- [What is being asked]:
Go through the listing below and reproduce it word for word.

- [Information provided]:
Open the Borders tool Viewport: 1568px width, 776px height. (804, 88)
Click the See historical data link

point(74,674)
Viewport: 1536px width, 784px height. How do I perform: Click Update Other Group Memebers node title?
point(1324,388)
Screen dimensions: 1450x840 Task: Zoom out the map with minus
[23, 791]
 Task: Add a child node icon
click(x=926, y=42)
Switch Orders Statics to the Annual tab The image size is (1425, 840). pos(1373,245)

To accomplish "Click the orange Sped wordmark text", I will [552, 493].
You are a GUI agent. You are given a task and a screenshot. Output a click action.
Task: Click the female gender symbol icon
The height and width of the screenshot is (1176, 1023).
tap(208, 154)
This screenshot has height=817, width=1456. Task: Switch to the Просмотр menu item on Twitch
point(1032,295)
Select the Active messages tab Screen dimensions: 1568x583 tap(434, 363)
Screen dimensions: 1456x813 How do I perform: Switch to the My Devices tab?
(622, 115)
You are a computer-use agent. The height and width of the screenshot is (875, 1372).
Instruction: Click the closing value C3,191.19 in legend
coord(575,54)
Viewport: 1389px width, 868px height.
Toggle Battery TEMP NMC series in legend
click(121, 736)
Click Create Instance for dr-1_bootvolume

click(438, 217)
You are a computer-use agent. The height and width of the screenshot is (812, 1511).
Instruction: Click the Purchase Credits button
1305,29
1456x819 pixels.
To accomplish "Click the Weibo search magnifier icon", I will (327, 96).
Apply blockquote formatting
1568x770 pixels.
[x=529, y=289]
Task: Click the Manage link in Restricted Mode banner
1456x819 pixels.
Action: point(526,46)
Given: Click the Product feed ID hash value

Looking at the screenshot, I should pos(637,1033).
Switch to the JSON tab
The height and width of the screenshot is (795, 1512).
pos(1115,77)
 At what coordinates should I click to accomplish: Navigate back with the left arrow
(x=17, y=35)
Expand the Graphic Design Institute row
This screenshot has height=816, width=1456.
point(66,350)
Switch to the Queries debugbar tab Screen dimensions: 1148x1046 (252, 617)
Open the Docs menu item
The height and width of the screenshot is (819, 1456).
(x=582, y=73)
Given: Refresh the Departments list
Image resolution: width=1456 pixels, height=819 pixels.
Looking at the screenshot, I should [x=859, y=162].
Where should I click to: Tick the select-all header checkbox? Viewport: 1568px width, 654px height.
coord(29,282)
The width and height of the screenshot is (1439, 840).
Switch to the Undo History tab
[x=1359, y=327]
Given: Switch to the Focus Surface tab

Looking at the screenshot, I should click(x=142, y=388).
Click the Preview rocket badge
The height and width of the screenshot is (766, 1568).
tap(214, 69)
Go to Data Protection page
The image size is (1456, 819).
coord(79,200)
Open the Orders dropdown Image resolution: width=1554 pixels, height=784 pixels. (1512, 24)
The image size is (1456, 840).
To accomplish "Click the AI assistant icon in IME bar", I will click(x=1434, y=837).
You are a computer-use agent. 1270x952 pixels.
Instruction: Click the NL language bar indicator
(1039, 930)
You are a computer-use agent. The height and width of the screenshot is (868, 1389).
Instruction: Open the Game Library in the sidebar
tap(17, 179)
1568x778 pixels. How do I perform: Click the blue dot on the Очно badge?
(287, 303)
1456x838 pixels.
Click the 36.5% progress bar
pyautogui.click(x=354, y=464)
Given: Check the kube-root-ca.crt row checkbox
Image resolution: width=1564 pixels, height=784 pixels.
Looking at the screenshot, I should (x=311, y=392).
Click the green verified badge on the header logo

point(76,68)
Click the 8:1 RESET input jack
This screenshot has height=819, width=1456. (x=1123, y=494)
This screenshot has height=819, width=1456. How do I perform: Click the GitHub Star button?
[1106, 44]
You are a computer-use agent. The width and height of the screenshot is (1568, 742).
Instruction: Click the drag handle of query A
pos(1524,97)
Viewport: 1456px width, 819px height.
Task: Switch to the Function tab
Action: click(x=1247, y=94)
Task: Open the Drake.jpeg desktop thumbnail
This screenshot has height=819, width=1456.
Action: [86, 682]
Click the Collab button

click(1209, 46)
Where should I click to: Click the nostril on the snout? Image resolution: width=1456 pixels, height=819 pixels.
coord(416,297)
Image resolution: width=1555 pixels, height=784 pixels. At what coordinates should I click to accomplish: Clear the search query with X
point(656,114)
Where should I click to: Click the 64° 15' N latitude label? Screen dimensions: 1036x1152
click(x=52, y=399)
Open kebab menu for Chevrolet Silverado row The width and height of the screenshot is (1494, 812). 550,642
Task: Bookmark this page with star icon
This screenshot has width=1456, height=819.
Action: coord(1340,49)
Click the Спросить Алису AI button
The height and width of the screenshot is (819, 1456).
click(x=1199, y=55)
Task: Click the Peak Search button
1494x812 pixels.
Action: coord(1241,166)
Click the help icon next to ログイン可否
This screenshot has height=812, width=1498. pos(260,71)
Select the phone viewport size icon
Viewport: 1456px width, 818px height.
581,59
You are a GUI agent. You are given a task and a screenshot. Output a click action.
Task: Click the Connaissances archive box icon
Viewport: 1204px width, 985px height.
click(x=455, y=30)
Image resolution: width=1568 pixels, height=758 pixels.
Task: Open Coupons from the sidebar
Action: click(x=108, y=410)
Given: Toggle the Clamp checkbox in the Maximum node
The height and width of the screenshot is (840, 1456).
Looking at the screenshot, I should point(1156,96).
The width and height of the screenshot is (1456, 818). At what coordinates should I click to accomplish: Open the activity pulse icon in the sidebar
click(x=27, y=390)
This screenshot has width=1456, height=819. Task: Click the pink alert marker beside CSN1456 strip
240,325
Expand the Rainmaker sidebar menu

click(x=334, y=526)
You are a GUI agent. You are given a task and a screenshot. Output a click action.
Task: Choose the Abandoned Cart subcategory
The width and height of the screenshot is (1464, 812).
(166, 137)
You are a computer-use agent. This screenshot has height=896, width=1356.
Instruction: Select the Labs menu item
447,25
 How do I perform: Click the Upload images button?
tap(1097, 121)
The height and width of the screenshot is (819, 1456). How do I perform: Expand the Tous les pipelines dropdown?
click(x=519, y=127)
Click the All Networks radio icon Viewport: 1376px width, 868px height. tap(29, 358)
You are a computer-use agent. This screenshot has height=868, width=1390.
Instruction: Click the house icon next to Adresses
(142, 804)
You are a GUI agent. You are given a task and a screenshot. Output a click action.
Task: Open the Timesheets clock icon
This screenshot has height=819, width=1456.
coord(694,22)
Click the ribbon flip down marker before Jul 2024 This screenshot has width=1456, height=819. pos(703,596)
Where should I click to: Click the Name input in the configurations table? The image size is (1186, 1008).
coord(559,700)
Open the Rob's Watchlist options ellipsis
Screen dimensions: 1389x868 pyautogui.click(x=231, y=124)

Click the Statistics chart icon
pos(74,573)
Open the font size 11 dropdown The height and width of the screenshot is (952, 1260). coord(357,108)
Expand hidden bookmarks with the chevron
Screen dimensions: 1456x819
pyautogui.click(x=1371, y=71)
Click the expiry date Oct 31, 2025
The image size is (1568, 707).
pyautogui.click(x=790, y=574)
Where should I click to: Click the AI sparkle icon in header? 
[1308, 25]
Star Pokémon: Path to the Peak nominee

- [Written response]:
Open the Borders tool Viewport: 1568px width, 776px height. (804, 88)
Click the See historical data link

point(74,674)
Viewport: 1536px width, 784px height. How do I perform: Click Update Other Group Memebers node title?
point(1324,388)
Screen dimensions: 1450x840 Task: Zoom out the map with minus
[23, 791]
 Task: Add a child node icon
click(x=926, y=42)
Switch Orders Statics to the Annual tab The image size is (1425, 840). pos(1373,245)

To accomplish "Click the orange Sped wordmark text", I will [552, 493].
You are a GUI agent. You are given a task and a screenshot. Output a click action.
Task: Click the female gender symbol icon
The height and width of the screenshot is (1176, 1023).
tap(208, 154)
This screenshot has height=817, width=1456. Task: Switch to the Просмотр menu item on Twitch
point(1032,295)
Select the Active messages tab Screen dimensions: 1568x583 tap(434, 363)
Screen dimensions: 1456x813 How do I perform: Switch to the My Devices tab?
(622, 115)
You are a computer-use agent. The height and width of the screenshot is (875, 1372).
Instruction: Click the closing value C3,191.19 in legend
coord(575,54)
Viewport: 1389px width, 868px height.
Toggle Battery TEMP NMC series in legend
click(121, 736)
Click Create Instance for dr-1_bootvolume

click(438, 217)
You are a computer-use agent. The height and width of the screenshot is (812, 1511).
Instruction: Click the Purchase Credits button
1305,29
1456x819 pixels.
To accomplish "Click the Weibo search magnifier icon", I will (327, 96).
Apply blockquote formatting
1568x770 pixels.
[x=529, y=289]
Task: Click the Manage link in Restricted Mode banner
1456x819 pixels.
Action: point(526,46)
Given: Click the Product feed ID hash value

Looking at the screenshot, I should pos(637,1033).
Switch to the JSON tab
The height and width of the screenshot is (795, 1512).
pos(1115,77)
 At what coordinates should I click to accomplish: Navigate back with the left arrow
(x=17, y=35)
Expand the Graphic Design Institute row
This screenshot has height=816, width=1456.
point(66,350)
Switch to the Queries debugbar tab Screen dimensions: 1148x1046 (252, 617)
Open the Docs menu item
The height and width of the screenshot is (819, 1456).
(x=582, y=73)
Given: Refresh the Departments list
Image resolution: width=1456 pixels, height=819 pixels.
Looking at the screenshot, I should [x=859, y=162].
Where should I click to: Tick the select-all header checkbox? Viewport: 1568px width, 654px height.
coord(29,282)
The width and height of the screenshot is (1439, 840).
Switch to the Undo History tab
[x=1359, y=327]
Given: Switch to the Focus Surface tab

Looking at the screenshot, I should click(x=142, y=388).
Click the Preview rocket badge
The height and width of the screenshot is (766, 1568).
tap(214, 69)
Go to Data Protection page
The image size is (1456, 819).
coord(79,200)
Open the Orders dropdown Image resolution: width=1554 pixels, height=784 pixels. (1512, 24)
The image size is (1456, 840).
To accomplish "Click the AI assistant icon in IME bar", I will click(x=1434, y=837).
You are a computer-use agent. 1270x952 pixels.
Instruction: Click the NL language bar indicator
(1039, 930)
You are a computer-use agent. The height and width of the screenshot is (868, 1389).
Instruction: Open the Game Library in the sidebar
tap(17, 179)
1568x778 pixels. How do I perform: Click the blue dot on the Очно badge?
(287, 303)
1456x838 pixels.
Click the 36.5% progress bar
pyautogui.click(x=354, y=464)
Given: Check the kube-root-ca.crt row checkbox
Image resolution: width=1564 pixels, height=784 pixels.
Looking at the screenshot, I should (x=311, y=392).
Click the green verified badge on the header logo

point(76,68)
Click the 8:1 RESET input jack
This screenshot has height=819, width=1456. (x=1123, y=494)
This screenshot has height=819, width=1456. How do I perform: Click the GitHub Star button?
[1106, 44]
You are a computer-use agent. The width and height of the screenshot is (1568, 742).
Instruction: Click the drag handle of query A
pos(1524,97)
Viewport: 1456px width, 819px height.
Task: Switch to the Function tab
Action: click(x=1247, y=94)
Task: Open the Drake.jpeg desktop thumbnail
This screenshot has height=819, width=1456.
Action: [86, 682]
Click the Collab button

click(1209, 46)
Where should I click to: Click the nostril on the snout? Image resolution: width=1456 pixels, height=819 pixels.
coord(416,297)
Image resolution: width=1555 pixels, height=784 pixels. At what coordinates should I click to accomplish: Clear the search query with X
point(656,114)
Where should I click to: Click the 64° 15' N latitude label? Screen dimensions: 1036x1152
click(x=52, y=399)
Open kebab menu for Chevrolet Silverado row The width and height of the screenshot is (1494, 812). 550,642
Task: Bookmark this page with star icon
This screenshot has width=1456, height=819.
Action: coord(1340,49)
Click the Спросить Алису AI button
The height and width of the screenshot is (819, 1456).
click(x=1199, y=55)
Task: Click the Peak Search button
1494x812 pixels.
Action: coord(1241,166)
Click the help icon next to ログイン可否
This screenshot has height=812, width=1498. pos(260,71)
Select the phone viewport size icon
Viewport: 1456px width, 818px height.
581,59
You are a GUI agent. You are given a task and a screenshot. Output a click action.
Task: Click the Connaissances archive box icon
Viewport: 1204px width, 985px height.
click(x=455, y=30)
Image resolution: width=1568 pixels, height=758 pixels.
Task: Open Coupons from the sidebar
Action: click(x=108, y=410)
Given: Toggle the Clamp checkbox in the Maximum node
The height and width of the screenshot is (840, 1456).
Looking at the screenshot, I should point(1156,96).
The width and height of the screenshot is (1456, 818). At what coordinates should I click to accomplish: Open the activity pulse icon in the sidebar
click(x=27, y=390)
This screenshot has width=1456, height=819. Task: Click the pink alert marker beside CSN1456 strip
240,325
Expand the Rainmaker sidebar menu

click(x=334, y=526)
You are a GUI agent. You are given a task and a screenshot. Output a click action.
Task: Choose the Abandoned Cart subcategory
The width and height of the screenshot is (1464, 812).
(166, 137)
You are a computer-use agent. This screenshot has height=896, width=1356.
Instruction: Select the Labs menu item
447,25
 How do I perform: Click the Upload images button?
tap(1097, 121)
The height and width of the screenshot is (819, 1456). How do I perform: Expand the Tous les pipelines dropdown?
click(x=519, y=127)
Click the All Networks radio icon Viewport: 1376px width, 868px height. tap(29, 358)
You are a computer-use agent. This screenshot has height=868, width=1390.
Instruction: Click the house icon next to Adresses
(142, 804)
You are a GUI agent. You are given a task and a screenshot. Output a click action.
Task: Open the Timesheets clock icon
This screenshot has height=819, width=1456.
coord(694,22)
Click the ribbon flip down marker before Jul 2024 This screenshot has width=1456, height=819. pos(703,596)
Where should I click to: Click the Name input in the configurations table? The image size is (1186, 1008).
coord(559,700)
Open the Rob's Watchlist options ellipsis
Screen dimensions: 1389x868 pyautogui.click(x=231, y=124)

Click the Statistics chart icon
pos(74,573)
Open the font size 11 dropdown The height and width of the screenshot is (952, 1260). coord(357,108)
Expand hidden bookmarks with the chevron
Screen dimensions: 1456x819
pyautogui.click(x=1371, y=71)
Click the expiry date Oct 31, 2025
The image size is (1568, 707).
pyautogui.click(x=790, y=574)
Where should I click to: Click the AI sparkle icon in header? 
[1308, 25]
Star Pokémon: Path to the Peak nominee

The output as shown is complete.